Description: Obviously, method one is much more efficient because it identifies the words that need to be counted in advance, and then the latter is not. In fact, if we grep -E option, we don't have to introduce a loop, we can do it with a single command:

$ cat index.html | sed -e "s/[^a-zA-Z]/\n/g" | grep -v ^$ | sort | grep -E "^tinylab$|^linux$" | uniq -c
     43 linux
    175 tinylab


$ cat index.html | sed -e "s/[^a-zA-Z]/\n/g" | grep -v ^$ | sort | egrep  "^tinylab$|^linux$" | uniq -c
     43 linux
    175 tinylab

Description: You need to sed command can process files cat the pipeline later through the cat command output, which reduces unnecessary pipeline operations, so the above commands can be simplified to:

$ sed -e "s/[^a-zA-Z]/\n/g" index.html | grep -v ^$ | sort | egrep  "^tinylab$|^linux$" | uniq -c
     43 linux
    175 tinylab

So, you can see sed grep uniq sort are, they do simple functions themselves, but with a certain combination, you can achieve a variety of things. By the way, there's a very useful command wc -w which you can use when you need them.

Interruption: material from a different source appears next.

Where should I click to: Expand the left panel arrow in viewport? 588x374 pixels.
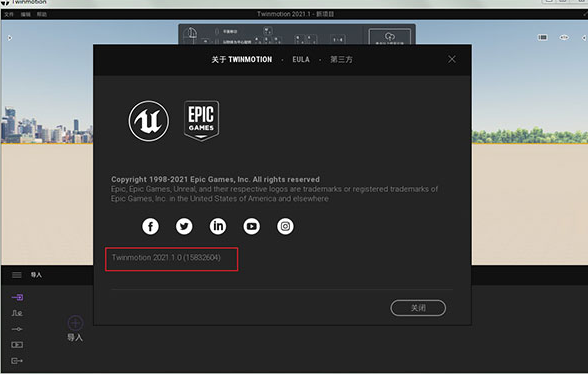click(x=10, y=38)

Supplement: The jot command and factor command are factor also mentioned jot Bash-Scripting Guide, which can produce factor of a certain number because they are not available on the machine and therefore are not tested. Such as:

$ factor 100
100: 2 2 5 5


At this point, the numerical calculation of the Shell programming paradigm is over. This article focuses on:

  • Integer operations, floating-point operations, the generation of random numbers, and the generation of columns in Shell programming
  • Shell's built-in commands, the differences between external commands, and how to see their type and help
  • Several ways to execute a shell script
  • Several common shell external commands: sed awk grep uniq sort
  • Examples: Digital increment, average monthly income, automatic IP acquisition, counting words
  • Other: Related usages such as command lists, conditional tests, etc. are covered in the above examples, please read them carefully

If you have time, please check it out.



It took about 3 hours to finish writing, it is now 23:33, it is time to go back to the dormitory to sleep, tomorrow up to modify typos and add some content, good night friends!

On October 31st, change some of the wording to add an example of the average monthly household income, add summaries and references, and use all the codes in the appendix.

Shell programming is a very interesting thing, if you think about it: the above example of M$ Excel to do this work, you will find that the former is so simple and hassty, and give you the feeling of easy use.